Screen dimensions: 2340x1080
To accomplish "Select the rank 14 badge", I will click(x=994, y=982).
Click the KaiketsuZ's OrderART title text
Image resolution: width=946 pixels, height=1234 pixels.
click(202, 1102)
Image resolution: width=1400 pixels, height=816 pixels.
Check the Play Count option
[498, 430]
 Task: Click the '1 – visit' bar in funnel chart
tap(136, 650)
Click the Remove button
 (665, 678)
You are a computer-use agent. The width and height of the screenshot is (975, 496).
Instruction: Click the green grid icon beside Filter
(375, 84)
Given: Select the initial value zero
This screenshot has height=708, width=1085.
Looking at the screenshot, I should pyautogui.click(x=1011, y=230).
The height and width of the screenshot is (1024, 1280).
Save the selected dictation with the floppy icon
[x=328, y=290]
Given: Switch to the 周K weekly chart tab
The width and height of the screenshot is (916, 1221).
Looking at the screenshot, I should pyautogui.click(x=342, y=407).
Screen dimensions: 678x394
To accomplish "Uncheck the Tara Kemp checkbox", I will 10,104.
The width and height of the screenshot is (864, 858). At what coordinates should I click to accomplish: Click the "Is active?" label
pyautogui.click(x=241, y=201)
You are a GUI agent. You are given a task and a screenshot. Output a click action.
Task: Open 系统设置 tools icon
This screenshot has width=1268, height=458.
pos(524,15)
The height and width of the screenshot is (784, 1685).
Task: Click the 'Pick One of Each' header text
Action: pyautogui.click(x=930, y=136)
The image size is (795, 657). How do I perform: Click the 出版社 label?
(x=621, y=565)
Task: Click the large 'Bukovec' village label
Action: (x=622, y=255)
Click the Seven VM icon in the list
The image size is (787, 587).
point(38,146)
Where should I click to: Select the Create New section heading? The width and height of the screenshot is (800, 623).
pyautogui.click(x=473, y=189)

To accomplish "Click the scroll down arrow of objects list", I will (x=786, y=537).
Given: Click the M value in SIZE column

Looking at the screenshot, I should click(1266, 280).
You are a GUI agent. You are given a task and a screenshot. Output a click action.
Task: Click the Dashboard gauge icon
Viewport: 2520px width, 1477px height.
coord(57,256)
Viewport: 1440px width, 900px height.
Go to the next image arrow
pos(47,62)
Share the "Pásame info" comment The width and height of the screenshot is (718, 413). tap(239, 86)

-- -- --

▸ **EXERCISE**
Say, as a number only, how many lines of the data contain "dimensions".

▸ **TASK RESPONSE**
2